Ice core research should lead with curiosity

Steig is filled with memories of trips to Antarctica and Greenland. Beautiful places, he set out to learn more about. But, he says people have expectations. We all want to know more about climate today.

"We know what's going on with the climate. We don't actually need to do any more research to have a basic idea of what to do, which is to reduce CO2 emissions."

One of the challenges of his job is finding ways to communicate why a piece of ice from two-million years ago is relevant. To them, he says, it's complicated.

"There's a lot of steps to go from the somewhat esoteric work we do to the daily life of most of us," he says. However, that open-minded and open-ended approach to tackling questions is part of his ethos of learning and discovery.

Ice core research is not a diversion from climate science. But Steig offers that there needs to be a balance in all scientific research.

"Fundamental research for its own sake, needs to be defended," he says. "Discoveries that we make now, we may not know what their application is, but they will or may have applications in the future."

There are hundreds of examples from the history of science, he adds. For example, research for vaccines and coronavirus.

Steig doesn't claim to be a coronavirus expert, but he does point out that major discoveries and understanding of coronaviruses that led to the development of vaccines had been going on for decades. That, he says, is because people were given space to be curious about it.

Today, reports underline that we may see the impact as soon as 30 years.
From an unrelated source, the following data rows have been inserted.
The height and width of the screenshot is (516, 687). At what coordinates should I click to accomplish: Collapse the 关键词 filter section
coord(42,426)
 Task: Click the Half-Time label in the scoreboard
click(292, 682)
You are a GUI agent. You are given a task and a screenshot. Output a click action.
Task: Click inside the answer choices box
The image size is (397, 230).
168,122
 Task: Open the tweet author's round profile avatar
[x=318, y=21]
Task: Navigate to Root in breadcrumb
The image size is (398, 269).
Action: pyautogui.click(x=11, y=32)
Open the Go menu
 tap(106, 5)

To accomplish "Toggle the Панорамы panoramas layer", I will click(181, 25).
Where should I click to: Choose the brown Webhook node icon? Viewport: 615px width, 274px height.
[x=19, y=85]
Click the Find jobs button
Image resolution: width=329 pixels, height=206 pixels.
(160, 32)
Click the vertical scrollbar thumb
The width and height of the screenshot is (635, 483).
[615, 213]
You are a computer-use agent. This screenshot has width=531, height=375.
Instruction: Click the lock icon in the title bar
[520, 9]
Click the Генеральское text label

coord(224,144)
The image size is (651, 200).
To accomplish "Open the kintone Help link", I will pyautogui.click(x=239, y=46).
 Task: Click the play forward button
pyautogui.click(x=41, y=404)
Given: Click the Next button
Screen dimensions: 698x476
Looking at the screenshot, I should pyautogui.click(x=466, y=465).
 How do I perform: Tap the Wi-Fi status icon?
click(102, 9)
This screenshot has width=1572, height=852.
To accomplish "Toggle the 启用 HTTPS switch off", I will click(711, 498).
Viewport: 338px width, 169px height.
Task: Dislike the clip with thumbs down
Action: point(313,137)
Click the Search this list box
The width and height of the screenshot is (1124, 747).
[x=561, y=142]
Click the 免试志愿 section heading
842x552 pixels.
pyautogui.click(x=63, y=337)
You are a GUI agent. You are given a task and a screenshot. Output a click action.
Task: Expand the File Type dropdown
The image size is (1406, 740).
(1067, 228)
This report, for many, confirmed a common view throughout the scientific community, that the Antarctic ice sheet is imminently going to increase its rate of mass loss and pose a greater threat.

"I didn't get into the research because I wanted to prove that," he says. "I got into it because I was curious, like, 'I wonder what's going on down there.' It's it's a beautiful place that I like studying.

Steig says much of this was not supported a decade ago and that curiosity-driven data and research on the melting ice, particularly the Thwaites glacier helped convince him that we will see it's impact in our lifetime.

"I'm more and more convinced that actually, we have a serious problem with Antarctica, and that we're going to see increasing sea level rise from it — on the timescale of our lifetimes, it's going to be measurable. And that's just an important thing for society to know, so that we can decide to respond or not, perhaps."


Update notice: This story was revised on Wednesday, March 16 to clarify that melting land ice raises sea level. A previous version of this story incorrectly attributed rising sea level to sea ice.